Barreiras Duarte não é uma voz qualquer – é a maior autoridade do PSD sobre políticas de imigração. Está a fazer um doutoramento nessa área e foi secretário de Estado nos Governos de Durão Barroso, de Santana Lopes e de Passos Coelho, sempre com a tutela da imigração. Também foi chefe de gabinete de Passos antes de este chegar a primeiro-ministro.

Nesta entrevista, insurge-se contra as referências de Passos Coelho à nova lei da imigração, no comício do Pontal. Nesse discurso, o líder do PSD criticou a possibilidade de "qualquer um" poder entrar em Portugal e associou a questão da imigração à criminalidade. Barreiras Duarte não tem dúvidas: esse é um discurso com base em "achismos" que não tem correspondência com a realidade e só serve a radicais. A "grande dúvida" que verbaliza, que tem ouvido de outras pessoas, é outra: "Se este tipo de proclamações é apenas típico da época pré-eleitoral autárquica ou se é o início de um caminho diferente do PSD relativamente a estas matérias."

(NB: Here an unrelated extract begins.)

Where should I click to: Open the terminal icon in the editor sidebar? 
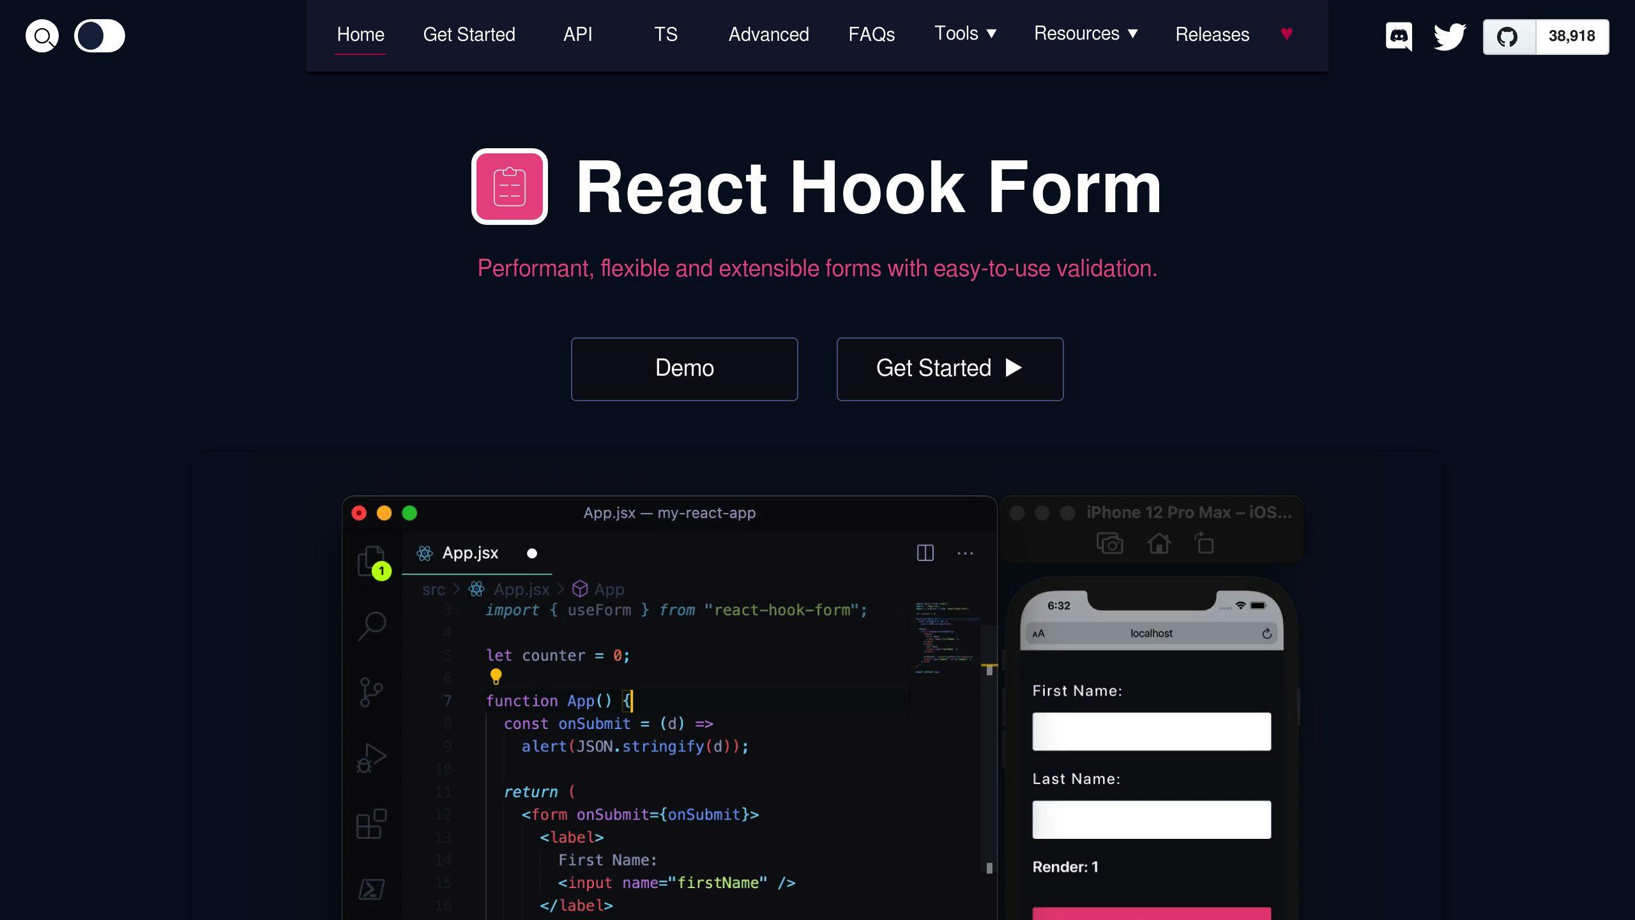click(370, 888)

Como viu as declarações de Passos Coelho sobre as alterações à lei da imigração?

Com muita preocupação. Aliás, têm sido muitas as pessoas e as instituições, sendo ou não do PSD, que depois dessas declarações me têm contactado, demonstrando nuns casos revolta e indignação e noutros casos preocupação, porque não se reveem neste tipo de proclamações e temem o efeito rastilho que podem ter negativamente para Portugal e os portugueses. E para muitos a grande dúvida é se este tipo de proclamações é apenas típico da época pré-eleitoral autárquica ou se é o início de um caminho diferente do PSD relativamente a estas matérias.

Passos não tem razões para esta preocupação?

Do que ouvi e li, não existe qualquer razão para preocupações. Portugal mantém-se em vários rankings internacionais como um dos países mais seguros, atrativo, competitivo a esses níveis. Por razões diversas, não temos nada que ver, nestas matérias, com países como a França, a Hungria, a Inglaterra, a República Checa, a Grécia, etc. O perfil dos imigrantes e da imigração em Portugal, é muito diferente em muitas variáveis – religiosas, económicas, sociais e culturais.

O líder do PSD alertou para a possibilidade de bastar uma promessa de contrato de trabalho para que alguém possa residir em Portugal. Isso não é afrouxar demasiado as regras?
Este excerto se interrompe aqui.